— PROBLÈME POSÉ 1 —
Dans l'extrait sur la relance de l'économie chinoise, de combien la Banque Centrale a-t-elle réduit le 1er mars le taux des réserves obligatoires des banques ?
— PROBLÈME POSÉ 2 —
Reproduisez à l'identique le passage de l'extrait sur la relance de l'économie chinoise qui commence par « Mais cette relaxe » et se poursuit jusqu'à « financer leur fermeture. ».

— EXTRAIT DE PAGE —
.....
Economie : Relance et crédit…

Esquissé la semaine passée au Vent de la Chine n°7, le plan de relance de l’économie promet d’être au cœur des débats de la CCPPC et de l’ANP, d’autant qu’il se conjugue avec le tout jeune 13ème Plan quinquennal (2016-2020). 

À peine le G20 terminé, où les autorités chinoises avaient rassuré le monde vis-à-vis de tout risque de stimulus solution de facilité qui aurait exporté « sa » crise à l’étranger – voici que Li Keqiang dévoile au secrétaire d’Etat au Trésor américain Jack Lew son intention de permettre une croissance monétaire de 13% pour 2016. Cet argent frais ira aux « réformes structurelles du secteur de l’offre ». Le 1er mars aussi, la Banque Centrale coupait de 0,5% le taux des réserves obligatoires des banques (à 17% du capital), libérant 100 milliards de $ pour les prêts. 

Cette bouffée d’oxygène aiderait aussi les provinces à éliminer leurs usines et mines en surcapacité, comme ces 1000 mines de charbon devant fermer en 2016, rayant de l’inventaire 60 millions de tonnes de houille inutile. Ce choix de la Banque Centrale exprime une sensibilité qui évolue : Pékin ne s’inquiète plus du risque de chute et d’hémorragie du yuan vers l’étranger, mais veut consolider sa bourse. Il suggère aussi que l’Etat ne vise plus une dévaluation lente, mais le maintien d’un Yuan fort—bon pour les achats d’actifs hors frontières, et pour le niveau des dettes en devises.

Mais cette relaxe de la ceinture du crédit dans les banques n’est pas forcément rassurante. A l’origine, la crise financière chinoise est due à l’accès discriminatoire au crédit, en faveur des provinces et des conglomérats. Or ce système étant toujours d’active, ne pourra qu’entraîner les mêmes effets : des projets de qualité douteuse, et le refinancement des dettes d’entreprises « zombies », au lieu de financer leur fermeture.
.....
— DONNÉES FOURNIES —
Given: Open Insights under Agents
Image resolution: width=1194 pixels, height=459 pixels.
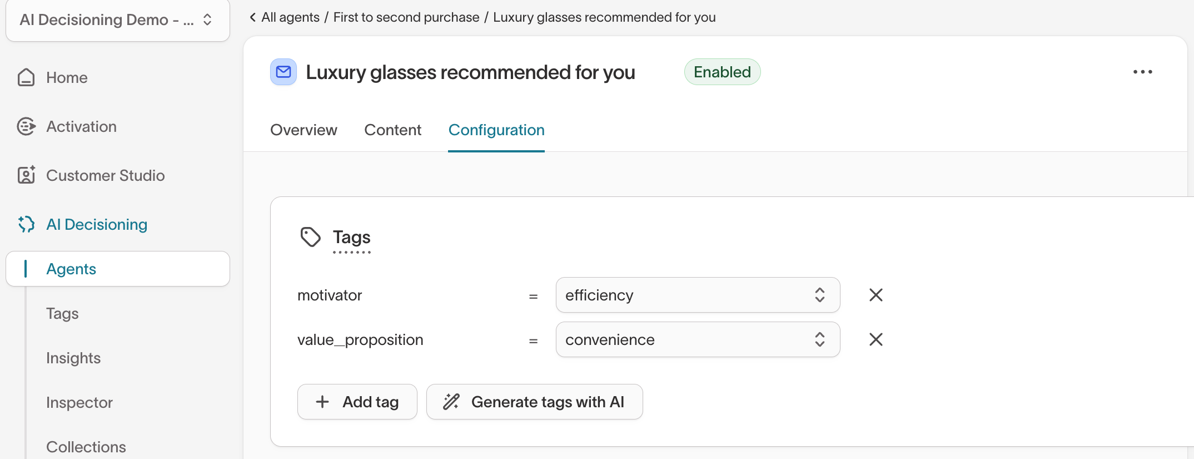Looking at the screenshot, I should point(73,358).
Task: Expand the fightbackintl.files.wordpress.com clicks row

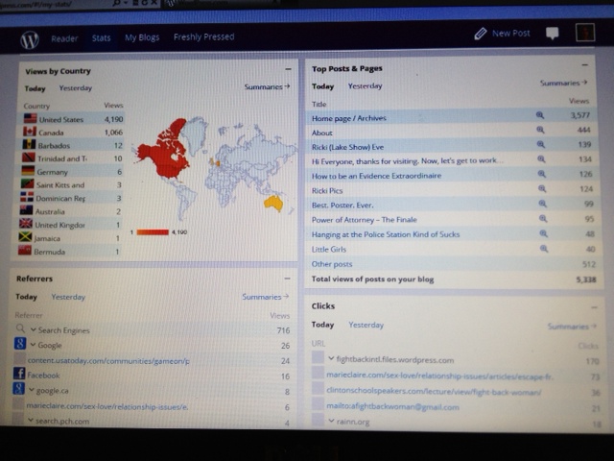Action: point(331,358)
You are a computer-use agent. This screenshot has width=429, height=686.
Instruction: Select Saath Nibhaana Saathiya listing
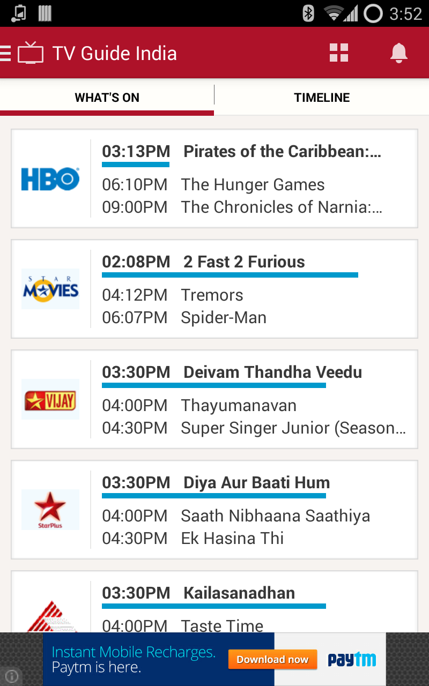pyautogui.click(x=275, y=516)
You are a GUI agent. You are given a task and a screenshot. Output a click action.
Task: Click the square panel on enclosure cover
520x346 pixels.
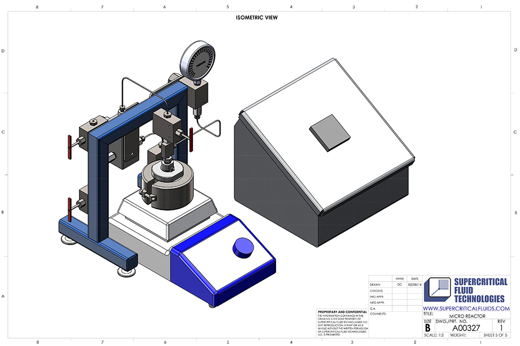tap(330, 133)
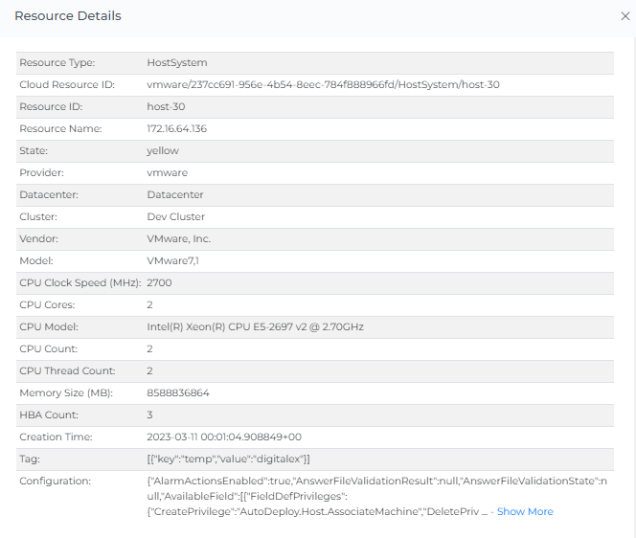636x538 pixels.
Task: Click the CPU clock speed value 2700
Action: click(x=159, y=282)
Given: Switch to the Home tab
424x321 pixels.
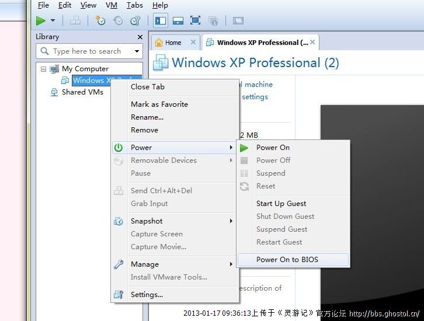Looking at the screenshot, I should (168, 43).
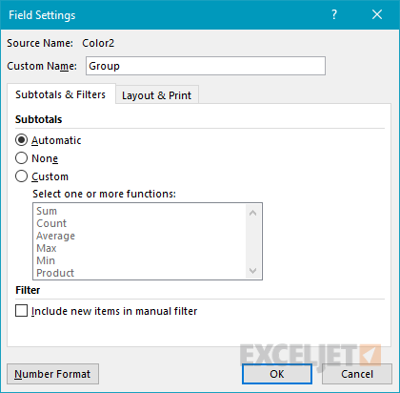Choose Max in the functions list
The image size is (400, 393).
47,248
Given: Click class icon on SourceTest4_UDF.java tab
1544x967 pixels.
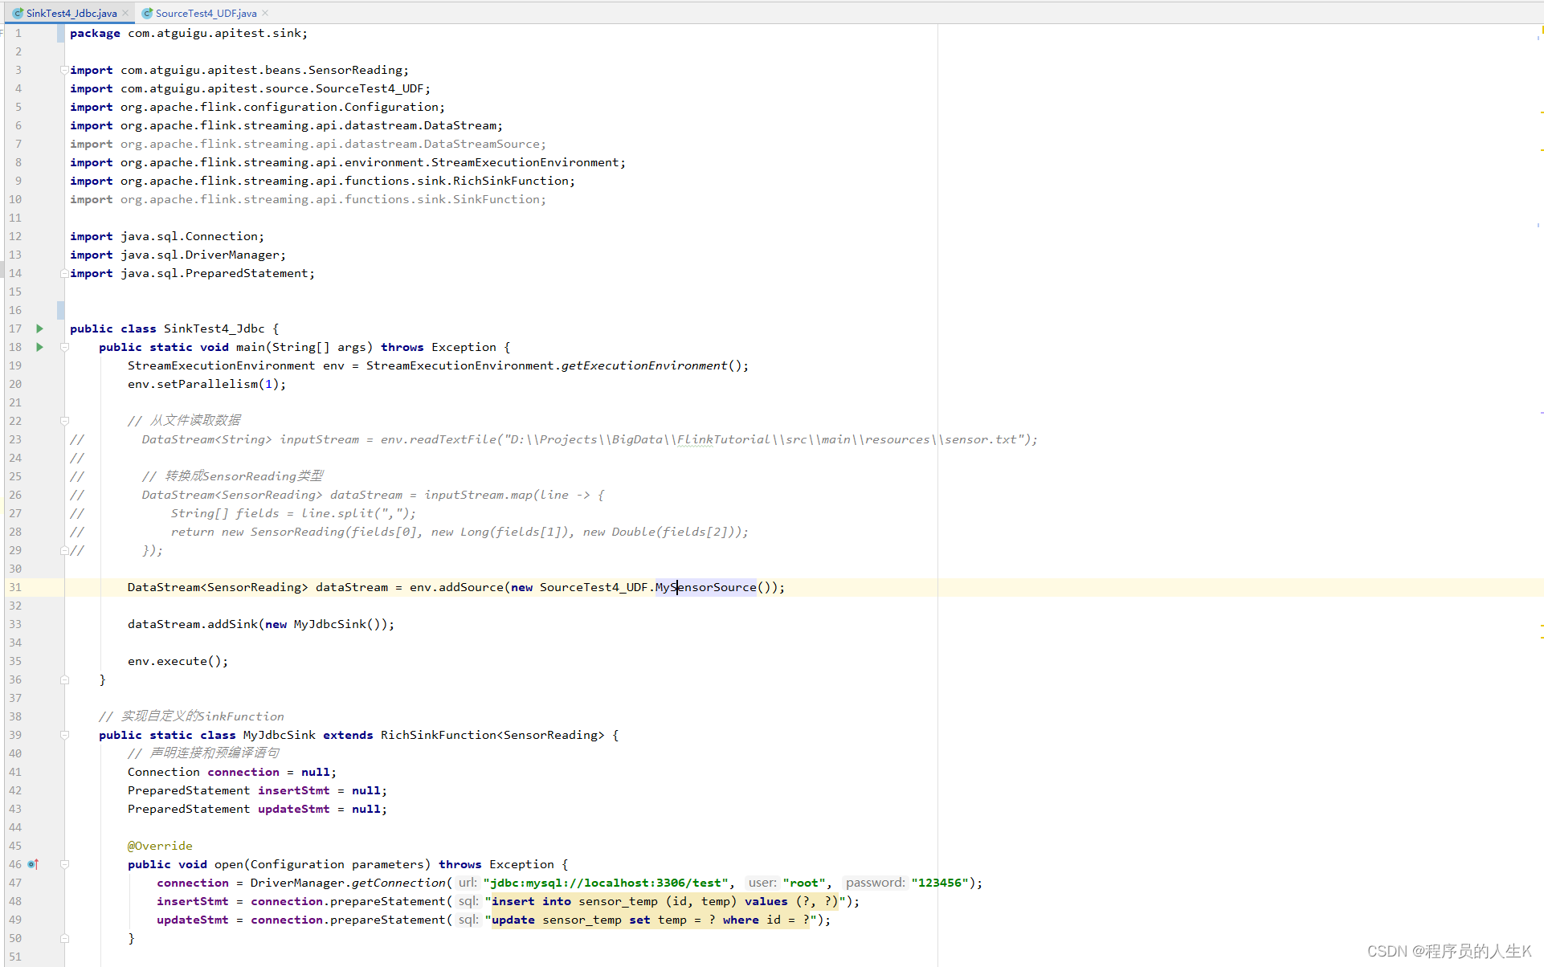Looking at the screenshot, I should (x=147, y=13).
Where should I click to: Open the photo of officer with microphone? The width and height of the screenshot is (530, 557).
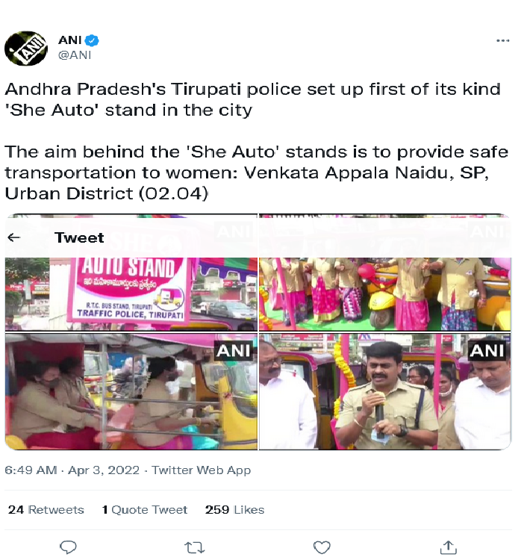(385, 391)
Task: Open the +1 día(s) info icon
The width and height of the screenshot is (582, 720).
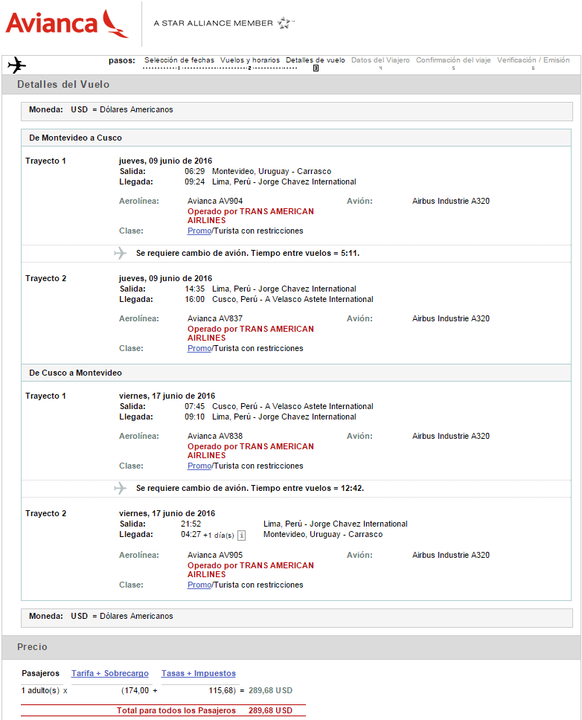Action: (241, 536)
.....
— RÉPONSE ATTENDUE 1 —
De 0,5 %, ce qui ramène ce taux à 17 % du capital.

— RÉPONSE ATTENDUE 2 —
Mais cette relaxe de la ceinture du crédit dans les banques n’est pas forcément rassurante. A l’origine, la crise financière chinoise est due à l’accès discriminatoire au crédit, en faveur des provinces et des conglomérats. Or ce système étant toujours d’active, ne pourra qu’entraîner les mêmes effets : des projets de qualité douteuse, et le refinancement des dettes d’entreprises « zombies », au lieu de financer leur fermeture.